Create int8 sum Op.

PiperOrigin-RevId: 254397376
2019-06-21 07:54:28 -07:00 · 2019-06-21 07:54:28 -07:00 · 69ba31ace4
commit 69ba31ace4
parent a858d3ae90
7 changed files with 79 additions and 21 deletions
--- a/tensorflow/lite/kernels/internal/reference/reference_ops.h
+++ b/tensorflow/lite/kernels/internal/reference/reference_ops.h
@ -3371,8 +3371,14 @@ inline bool QuantizedMeanOrSum(const T* input_data, int32 input_zero_point,
                               const int num_axis_dimensions, bool keep_dims,
                               int* temp_index, int* resolved_axis, U* temp_sum,
                               bool compute_sum) {
-  gemmlowp::ScopedProfilingLabel label(compute_sum ? "Sum/Uint8"
-                                                   : "Mean/Uint8");
+  const bool uint8_case = std::is_same<T, int8_t>::value;
+  if (uint8_case) {
+    gemmlowp::ScopedProfilingLabel label(compute_sum ? "Sum/Uint8"
+                                                     : "Mean/Uint8");
+  } else {
+    gemmlowp::ScopedProfilingLabel label(compute_sum ? "Sum/Int8"
+                                                     : "Mean/Int8");
+  }
  // Reset output data.
  size_t num_outputs = 1;
  for (int idx = 0; idx < output_num_dims; ++idx) {
--- a/tensorflow/lite/kernels/reduce.cc
+++ b/tensorflow/lite/kernels/reduce.cc
@ -14,6 +14,7 @@ limitations under the License.
 ==============================================================================*/
 #include <string.h>

+#include <cstdint>
 #include <limits>
 #include <vector>

@ -524,11 +525,13 @@ TfLiteStatus EvalSum(TfLiteContext* context, TfLiteNode* node) {
  OpContext op_context(context, node);
  const auto& input = op_context.input;
  const auto& output = op_context.output;
-  if (input->type != kTfLiteUInt8 ||
+  const bool same_scale =
      (input->params.scale == output->params.scale &&
-       input->params.zero_point == output->params.zero_point)) {
-    return EvalGeneric<kReference, kSum>(context, node);
-  } else {
+       input->params.zero_point == output->params.zero_point);
+  const bool eight_bit_quantized =
+      input->type == kTfLiteUInt8 || input->type == kTfLiteInt8;
+  const bool need_rescale = (eight_bit_quantized && !same_scale);
+  if (need_rescale) {
    // Rescaling 8bit reduce sum.

▸ **Work required**:
In the int8 sum commit above, how many files were changed, and how many additions and deletions were made?

▸ **Provided data**:
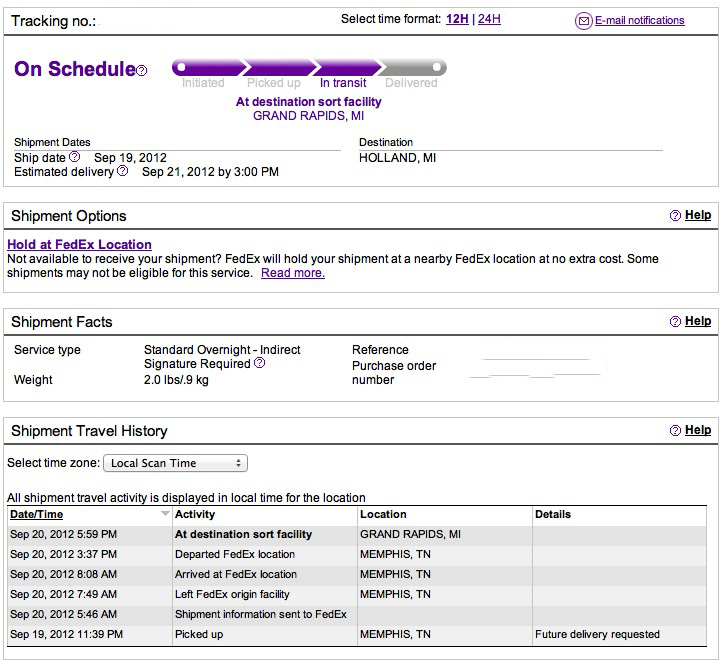This screenshot has width=723, height=666.
Task: Open Help link in Shipment Travel History
Action: coord(698,430)
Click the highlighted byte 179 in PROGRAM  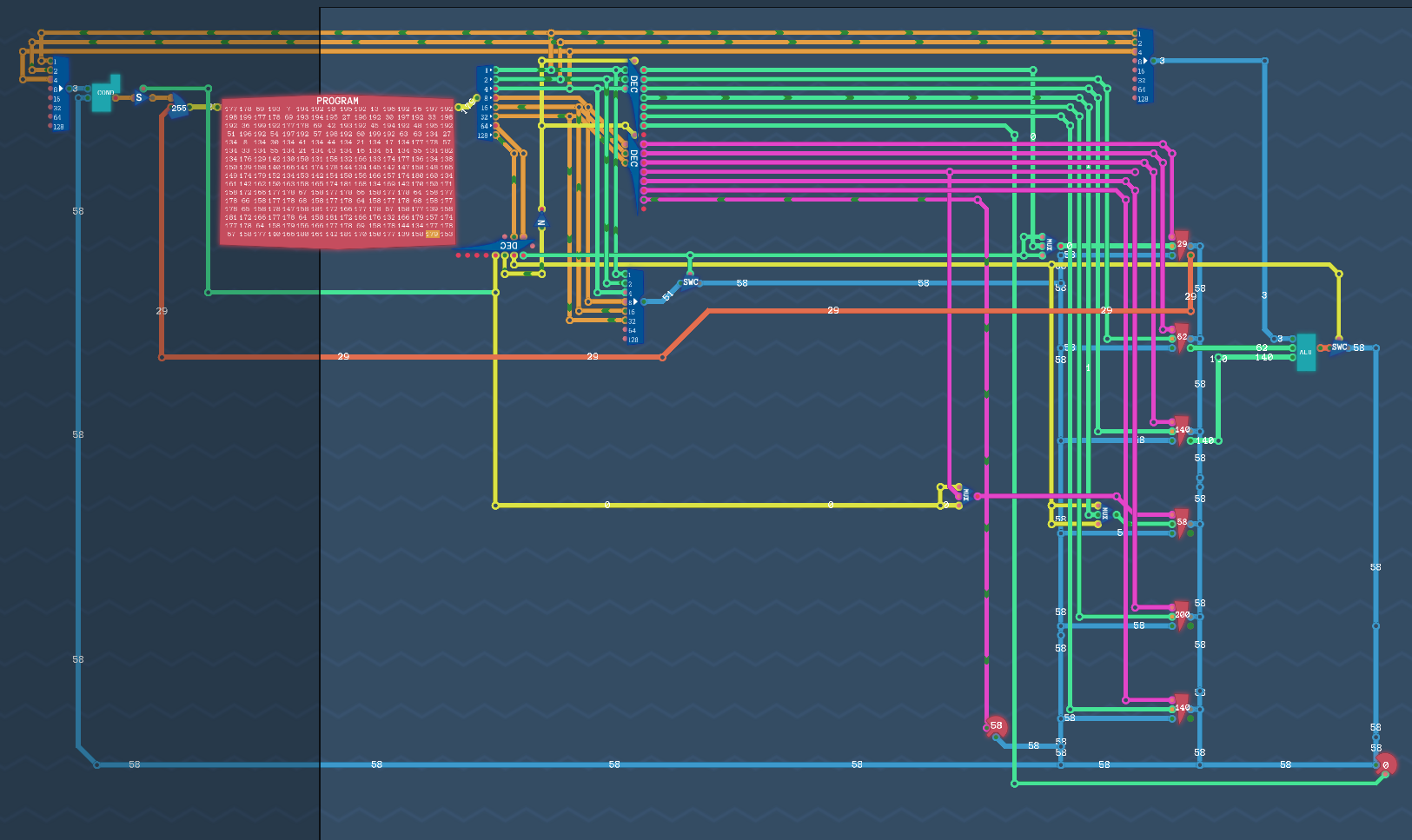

▸ **Exercise answer**:
7 files, with 79 additions and 21 deletions.